Confused with prune retention policy

prune

#1

I’m having a difficulty understanding how the -keep option in prune works.

What I’d like to achieve is, that I take a backup every hour continuously but prune them to have these kept,

  • Hourly backups for the last 24 hours (Examples all talk about daily pruning but is this possible?)
  • Daily backups for the last 7 days
  • Weekly backups for the last 5 weeks
  • Monthly backups for the last 12 months

I’m probably wrong but got it set up like this (except the hourly part).

duplicacy prune -keep 1:1 -keep 7:7 -keep 30:30 -keep 0:365

I suppose the document or the option could be a bit friendlier as the description seems pretty confusing to me.

Just for your information, restic has a human friendly format with the option where I could specify the above as,

restic forget --keep-hourly 24 --keep-daily 7 --keep-weekly 5 --keep-monthly 12


#2

This is what you want:

duplicacy prune -keep 0:365 -keep 30:35 -keep 7:7 -keep 1:1  

#3

Thank you for the quick response.

When you mention -keep 30:35, what does it mean by 35? Does it mean that it has to be 35 so that exactly 5 weeks have passed?
And does the parameter ordering matter when you have reversed them from the way I had written?

Also, I take it that there is no pruning on the hourly precision?
If it is not, is there a plan on adding it? As far as I can see, I couldn’t find any issues talking about it either in here or at github.

Thanks again.


#4

You should start by searching for your problem.
Most likely you will find the #how-to guides (there’s plenty).
In our particular case there is this one: Prune command details


#5

I missed the sorting part of -keep in the doc but it is still confusing after reading the manual several times.
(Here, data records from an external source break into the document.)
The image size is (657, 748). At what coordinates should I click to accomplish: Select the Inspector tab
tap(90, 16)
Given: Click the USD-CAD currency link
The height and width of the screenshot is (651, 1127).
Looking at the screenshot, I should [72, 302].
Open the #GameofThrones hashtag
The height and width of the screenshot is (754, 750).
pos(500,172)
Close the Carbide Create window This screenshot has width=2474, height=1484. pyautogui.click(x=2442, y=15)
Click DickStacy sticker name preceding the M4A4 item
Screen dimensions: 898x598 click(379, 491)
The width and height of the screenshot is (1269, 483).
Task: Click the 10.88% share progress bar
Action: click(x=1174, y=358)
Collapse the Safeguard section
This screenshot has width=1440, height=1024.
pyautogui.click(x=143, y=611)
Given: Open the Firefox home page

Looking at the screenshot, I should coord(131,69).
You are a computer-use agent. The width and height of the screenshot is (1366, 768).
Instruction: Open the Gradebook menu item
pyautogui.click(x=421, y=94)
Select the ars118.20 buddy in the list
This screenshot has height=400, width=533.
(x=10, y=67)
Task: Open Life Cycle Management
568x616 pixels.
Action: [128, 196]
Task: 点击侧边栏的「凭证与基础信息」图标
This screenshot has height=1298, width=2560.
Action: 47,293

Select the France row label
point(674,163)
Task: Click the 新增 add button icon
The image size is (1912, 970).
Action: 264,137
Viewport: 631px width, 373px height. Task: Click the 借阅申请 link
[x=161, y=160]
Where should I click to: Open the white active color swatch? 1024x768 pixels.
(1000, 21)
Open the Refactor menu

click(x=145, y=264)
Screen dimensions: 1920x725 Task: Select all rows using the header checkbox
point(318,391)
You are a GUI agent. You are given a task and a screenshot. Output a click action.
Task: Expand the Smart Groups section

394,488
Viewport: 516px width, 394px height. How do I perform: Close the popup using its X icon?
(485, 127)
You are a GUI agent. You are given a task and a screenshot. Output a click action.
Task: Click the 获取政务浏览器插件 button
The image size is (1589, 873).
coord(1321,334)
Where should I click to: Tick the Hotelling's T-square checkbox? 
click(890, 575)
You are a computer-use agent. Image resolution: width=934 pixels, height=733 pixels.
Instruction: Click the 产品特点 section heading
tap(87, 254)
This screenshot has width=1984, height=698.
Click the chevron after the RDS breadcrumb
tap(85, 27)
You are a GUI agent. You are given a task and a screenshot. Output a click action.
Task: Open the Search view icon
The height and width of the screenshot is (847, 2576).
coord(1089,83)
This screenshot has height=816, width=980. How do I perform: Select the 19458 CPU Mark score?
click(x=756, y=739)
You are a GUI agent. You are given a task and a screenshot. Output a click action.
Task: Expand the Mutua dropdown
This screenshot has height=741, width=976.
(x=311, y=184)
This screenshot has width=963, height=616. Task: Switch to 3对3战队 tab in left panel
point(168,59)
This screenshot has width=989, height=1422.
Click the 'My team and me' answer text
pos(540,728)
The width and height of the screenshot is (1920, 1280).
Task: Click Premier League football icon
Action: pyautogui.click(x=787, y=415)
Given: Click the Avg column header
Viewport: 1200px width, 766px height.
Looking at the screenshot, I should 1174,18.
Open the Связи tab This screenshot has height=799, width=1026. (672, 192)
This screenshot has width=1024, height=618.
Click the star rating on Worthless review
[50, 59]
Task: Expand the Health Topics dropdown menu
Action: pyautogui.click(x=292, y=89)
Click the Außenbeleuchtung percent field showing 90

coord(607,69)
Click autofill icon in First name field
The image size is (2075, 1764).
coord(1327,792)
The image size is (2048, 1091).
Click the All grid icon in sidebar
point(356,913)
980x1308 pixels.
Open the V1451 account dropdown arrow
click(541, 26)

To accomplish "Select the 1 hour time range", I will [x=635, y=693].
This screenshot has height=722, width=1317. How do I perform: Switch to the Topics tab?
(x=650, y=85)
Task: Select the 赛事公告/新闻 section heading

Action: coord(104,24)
The way I currently understand is that with this setting,

duplicacy prune -keep 0:365 -keep 30:35 -keep 7:7 -keep 1:1  

for the weekly part, I get to keep a snapshot every 7 days for backups older than 7 days but will it prune after keeping that for 5 times as specified in the first post? Maybe 35 means that the -keep 7:7 will not interfere with the previous -keep 30:35 and gets pruned after reaching 35 days?


#6

Did you take a look at the Prune command details? In particular this part:

Doing duplicacy prune -keep 30:35 -keep 7:7 is the same as doing duplicacy prune -keep 7:7 and then doing duplicacy prune -keep 30:35


#7

Yes, I’ve read that part many times, maybe I’m just dumb to get a sense out of it but I have a similar question but if I’m taking hourly backups continuously and want these to be kept,

  • Hourly backups for the last 24 hours
  • Daily backups for the last 14 days
  • Weekly backups for the last 10 weeks
  • Monthly backups for the last 12 months

is this how it should be written?

duplicacy prune -keep 0:365 -keep 30:70 -keep 7:14 -keep 1:1

I was wondering whether this will keep a weekly backup at the 7th day and monthly backup at the 35th day.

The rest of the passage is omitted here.